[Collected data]
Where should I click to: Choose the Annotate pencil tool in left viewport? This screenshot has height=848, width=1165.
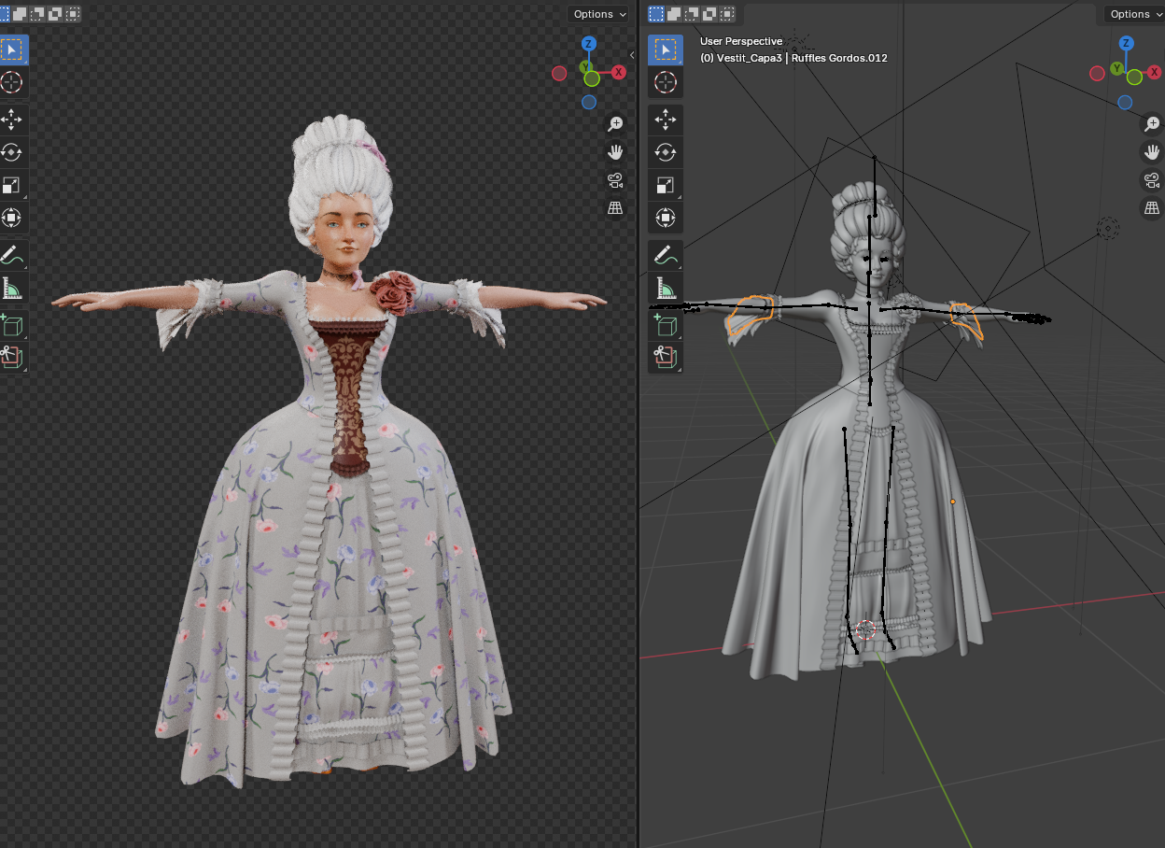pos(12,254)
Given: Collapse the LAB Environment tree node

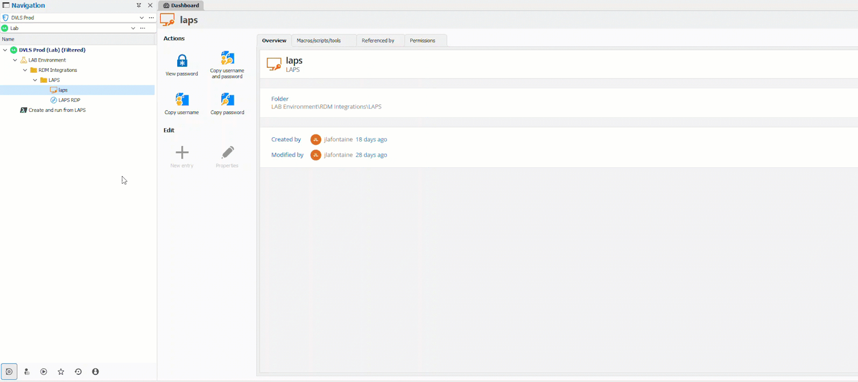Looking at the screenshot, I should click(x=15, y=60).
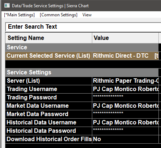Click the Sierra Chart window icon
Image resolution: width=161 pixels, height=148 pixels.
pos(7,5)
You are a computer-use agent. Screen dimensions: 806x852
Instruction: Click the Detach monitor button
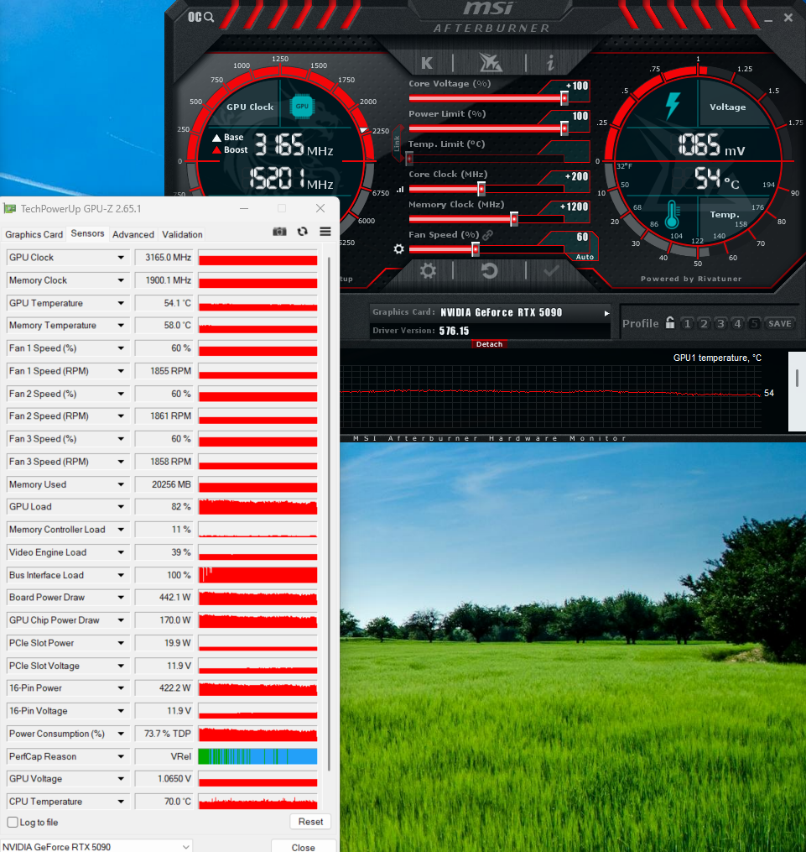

==

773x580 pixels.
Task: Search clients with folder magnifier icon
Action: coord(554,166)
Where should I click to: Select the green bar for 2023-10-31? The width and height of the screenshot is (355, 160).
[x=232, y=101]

• **ACTIVITY**:
Out of the records above, return only the lines from the one with "Where should I click to: Choose" through the one with "Instruction: Click the Detach monitor button", exactly, and none of the pictures.

• **EXERCISE OUTPUT**:
Where should I click to: Choose the Annotate pencil tool in left viewport? This screenshot has height=848, width=1165.
pos(12,254)
Given: Collapse the LAB Environment tree node

Looking at the screenshot, I should click(x=15, y=60).
Click the Sierra Chart window icon
Image resolution: width=161 pixels, height=148 pixels.
pos(7,5)
You are a computer-use agent. Screen dimensions: 806x852
Instruction: Click the Detach monitor button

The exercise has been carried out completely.